When an IoT device maker ships its product to an end user, it must also provide the compliance materials required by the applicable OSS licenses, including the OSS license texts, author IP notices, and source code for reciprocally and semi-reciprocally licensed components. This section describes common practical approaches to these obligations.
1. Licenses and IP Attribution
IoT devices distributed to end users must include copies of OSS licenses and IP attribution statements for each OSS component they contain.
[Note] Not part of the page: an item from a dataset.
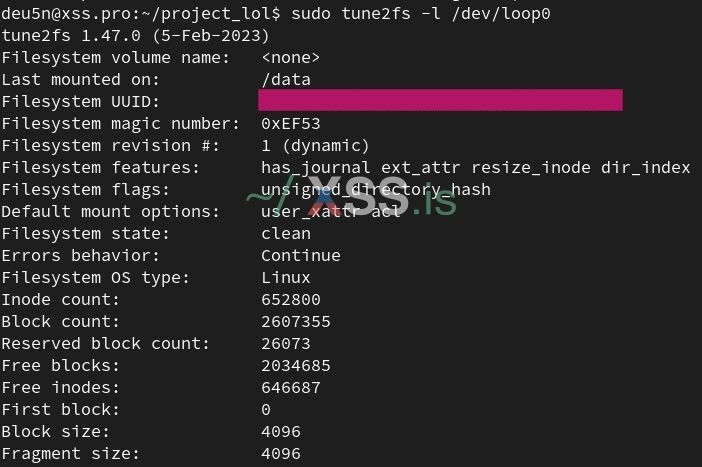Click the redacted magenta UUID bar
Viewport: 702px width, 467px height.
click(440, 101)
Product companies typically follow either or both of the following strategies for complying with the license & IP notice obligations:
- Printing all of the required license and attribution statements in the product manual or another printed document accompanying the product. (If the next IoT device you buy comes with a thick user manual, you can bet it’s 75% OSS compliance information.)
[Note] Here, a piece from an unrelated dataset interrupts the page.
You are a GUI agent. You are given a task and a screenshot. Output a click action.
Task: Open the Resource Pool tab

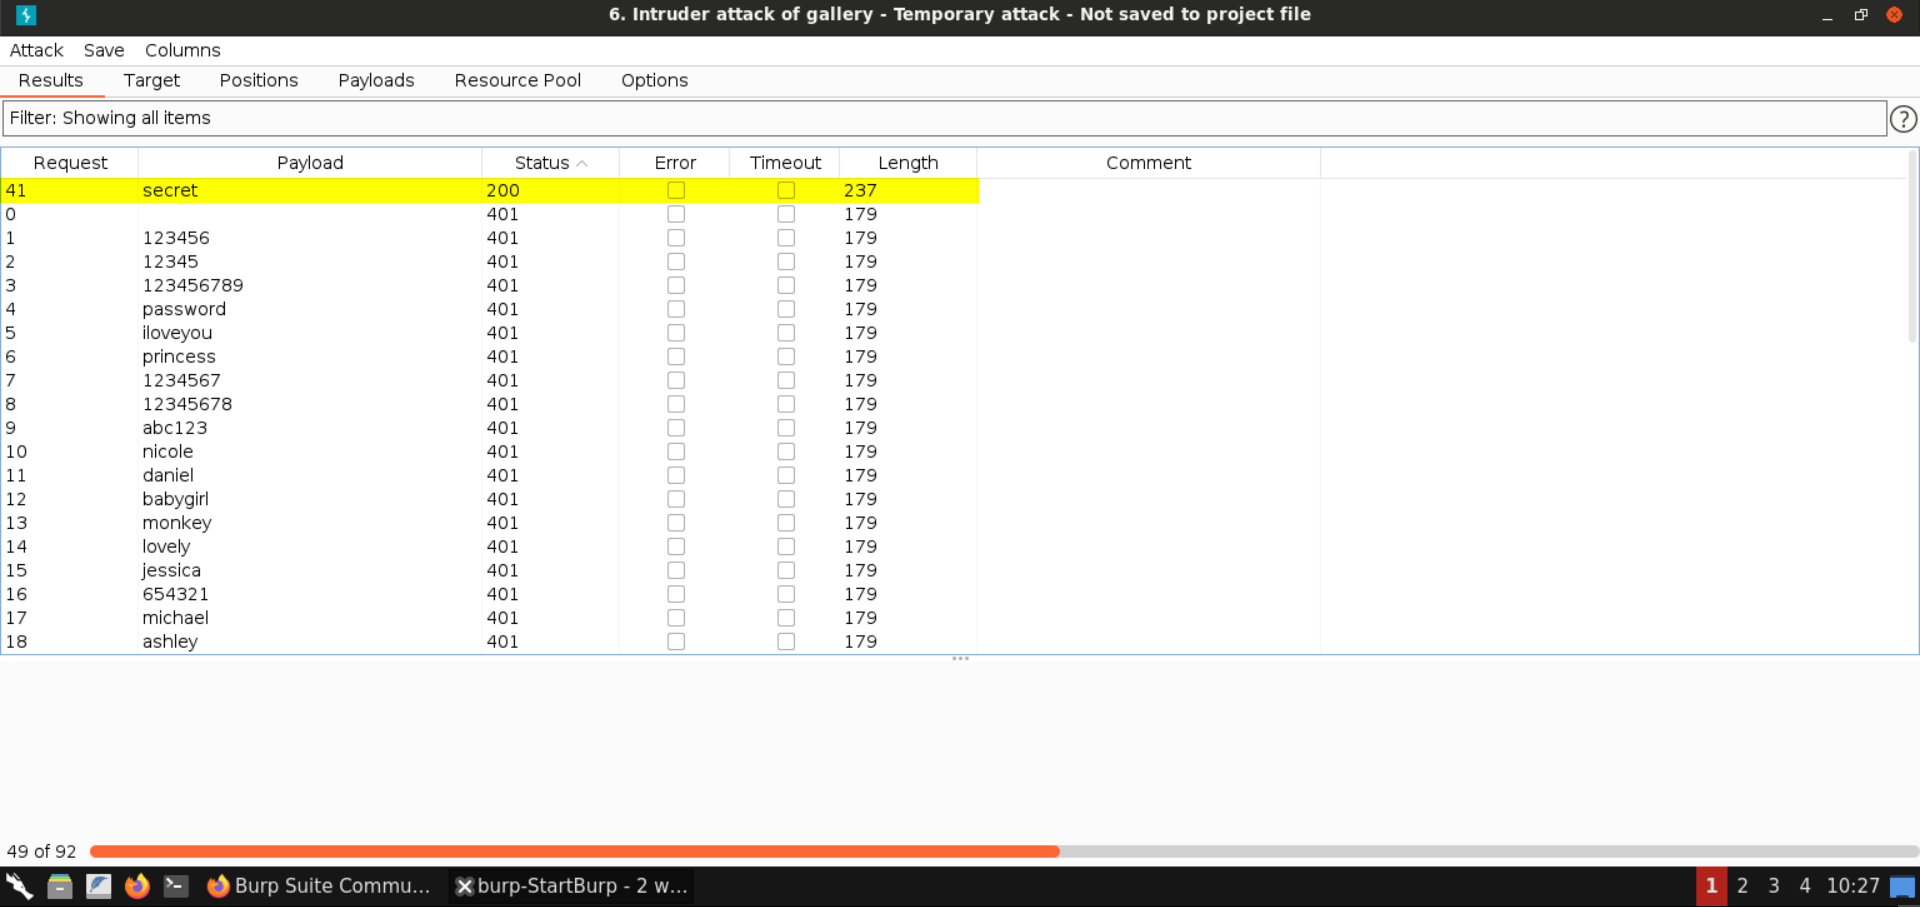517,80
- Compiling all of the required information into a single digital text and incorporating it into the interface of the device. (If you navigate to the “Legal” option in the menu for your smart TV, you will likely have the pleasure of scrolling through the full text of dozens of OSS licenses.)
It is not sufficient to include a link to a webpage containing the required notices; most OSS licenses are clear that the information must be included with the (in this case, embedded) software when it’s distributed. 
2. Source Code
For reciprocally licensed OSS, in addition to providing end users with OSS licenses and IP attribution statements, device makers must also include either a copy of the source code for the OSS, or (depending on the license) an offer to provide the source code or information about how to obtain it.
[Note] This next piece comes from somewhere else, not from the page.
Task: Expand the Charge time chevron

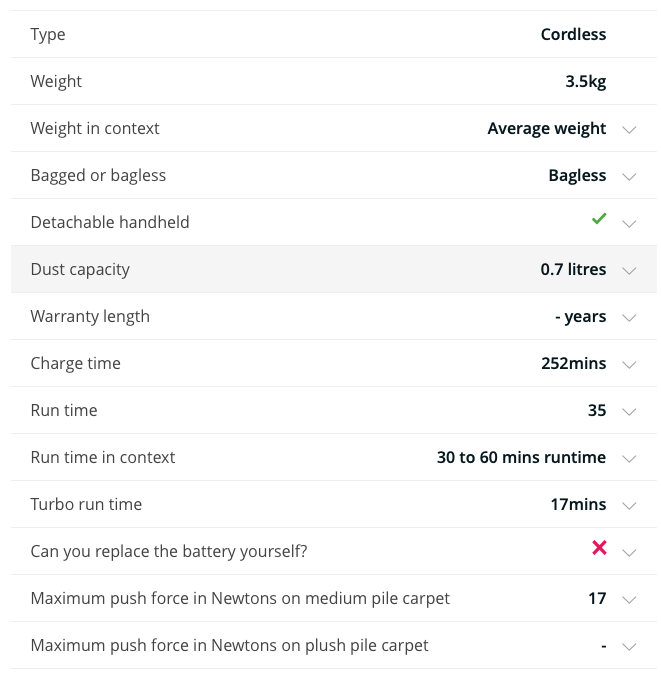Action: pos(629,365)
Product companies generally prefer not to include the required source code for reciprocally licensed OSS components with the product.  Instead, most include a link or reference in their printed notices to a location on their website where they provide the required source code for their products. The source code will usually be contained in a compressed archive file (e.g. zip) containing a copy of the printed compliance notices and individual archive files with source for each reciprocally licensed component in the product.
The source code provided must be the actual source code to the component embedded in the product—what GPLv2 refers to as “the complete corresponding machine-readable source code.”  If the device maker has modified a GPL-licensed component, it’s not enough to include the unmodified source of that component as distributed by the open source project, it must include the modifications. For GPLv2-licensed components, the “complete corresponding... source code” also includes “any associated interface definition files, plus the scripts used to control compilation and installation of the executable,”20 meaning the code necessary to enable someone to configure and compile the code in the same way the manufacturer did.
 See, e.g., Open Source Initiative, The 3-Clause BSD License, https://opensource.org/licenses/BSD-3-Clause (requiring that “[r]edistributions in binary form must reproduce the... copyright notice, ... list of [license] conditions and ... [warranty] disclaimer in the documentation and/or other materials provided with the distribution.”)
 This was a fairly common practice back when most hardware products came with a physical CD of accompanying software, but gone are the days.